Listed records Start Marker

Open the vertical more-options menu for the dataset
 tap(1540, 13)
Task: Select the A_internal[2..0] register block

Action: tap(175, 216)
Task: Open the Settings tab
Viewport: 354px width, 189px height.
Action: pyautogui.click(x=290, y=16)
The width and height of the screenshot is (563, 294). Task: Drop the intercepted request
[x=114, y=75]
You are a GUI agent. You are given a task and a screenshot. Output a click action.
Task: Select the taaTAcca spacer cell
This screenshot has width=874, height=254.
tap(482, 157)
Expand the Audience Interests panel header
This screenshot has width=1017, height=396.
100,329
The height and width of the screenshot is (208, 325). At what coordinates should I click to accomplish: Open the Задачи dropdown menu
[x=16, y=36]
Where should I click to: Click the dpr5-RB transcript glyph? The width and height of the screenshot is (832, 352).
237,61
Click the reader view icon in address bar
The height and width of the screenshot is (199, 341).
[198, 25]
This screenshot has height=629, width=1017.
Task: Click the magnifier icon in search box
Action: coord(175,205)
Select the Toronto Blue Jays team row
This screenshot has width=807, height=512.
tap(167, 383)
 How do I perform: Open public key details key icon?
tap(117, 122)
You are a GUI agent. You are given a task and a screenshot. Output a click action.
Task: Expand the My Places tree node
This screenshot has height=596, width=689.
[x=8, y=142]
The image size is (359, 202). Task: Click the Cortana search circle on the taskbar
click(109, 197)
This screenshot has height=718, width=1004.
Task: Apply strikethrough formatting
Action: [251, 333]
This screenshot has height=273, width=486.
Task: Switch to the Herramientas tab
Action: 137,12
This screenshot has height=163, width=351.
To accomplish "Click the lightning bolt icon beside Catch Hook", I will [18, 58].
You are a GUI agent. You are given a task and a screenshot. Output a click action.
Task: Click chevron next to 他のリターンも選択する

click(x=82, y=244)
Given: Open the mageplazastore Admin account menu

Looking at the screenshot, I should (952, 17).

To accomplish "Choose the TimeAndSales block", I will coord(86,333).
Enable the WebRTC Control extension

Listed records End Marker

Your assignment:
To complete the exercise, print all of the entries exactly.

Response below:
Open the vertical more-options menu for the dataset
 tap(1540, 13)
Task: Select the A_internal[2..0] register block

Action: tap(175, 216)
Task: Open the Settings tab
Viewport: 354px width, 189px height.
Action: pyautogui.click(x=290, y=16)
The width and height of the screenshot is (563, 294). Task: Drop the intercepted request
[x=114, y=75]
You are a GUI agent. You are given a task and a screenshot. Output a click action.
Task: Select the taaTAcca spacer cell
This screenshot has width=874, height=254.
tap(482, 157)
Expand the Audience Interests panel header
This screenshot has width=1017, height=396.
100,329
The height and width of the screenshot is (208, 325). At what coordinates should I click to accomplish: Open the Задачи dropdown menu
[x=16, y=36]
Where should I click to: Click the dpr5-RB transcript glyph? The width and height of the screenshot is (832, 352).
237,61
Click the reader view icon in address bar
The height and width of the screenshot is (199, 341).
[198, 25]
This screenshot has height=629, width=1017.
Task: Click the magnifier icon in search box
Action: coord(175,205)
Select the Toronto Blue Jays team row
This screenshot has width=807, height=512.
tap(167, 383)
 How do I perform: Open public key details key icon?
tap(117, 122)
You are a GUI agent. You are given a task and a screenshot. Output a click action.
Task: Expand the My Places tree node
This screenshot has height=596, width=689.
[x=8, y=142]
The image size is (359, 202). Task: Click the Cortana search circle on the taskbar
click(109, 197)
This screenshot has height=718, width=1004.
Task: Apply strikethrough formatting
Action: [251, 333]
This screenshot has height=273, width=486.
Task: Switch to the Herramientas tab
Action: 137,12
This screenshot has height=163, width=351.
To accomplish "Click the lightning bolt icon beside Catch Hook", I will [18, 58].
You are a GUI agent. You are given a task and a screenshot. Output a click action.
Task: Click chevron next to 他のリターンも選択する

click(x=82, y=244)
Given: Open the mageplazastore Admin account menu

Looking at the screenshot, I should (952, 17).

To accomplish "Choose the TimeAndSales block", I will coord(86,333).
Enable the WebRTC Control extension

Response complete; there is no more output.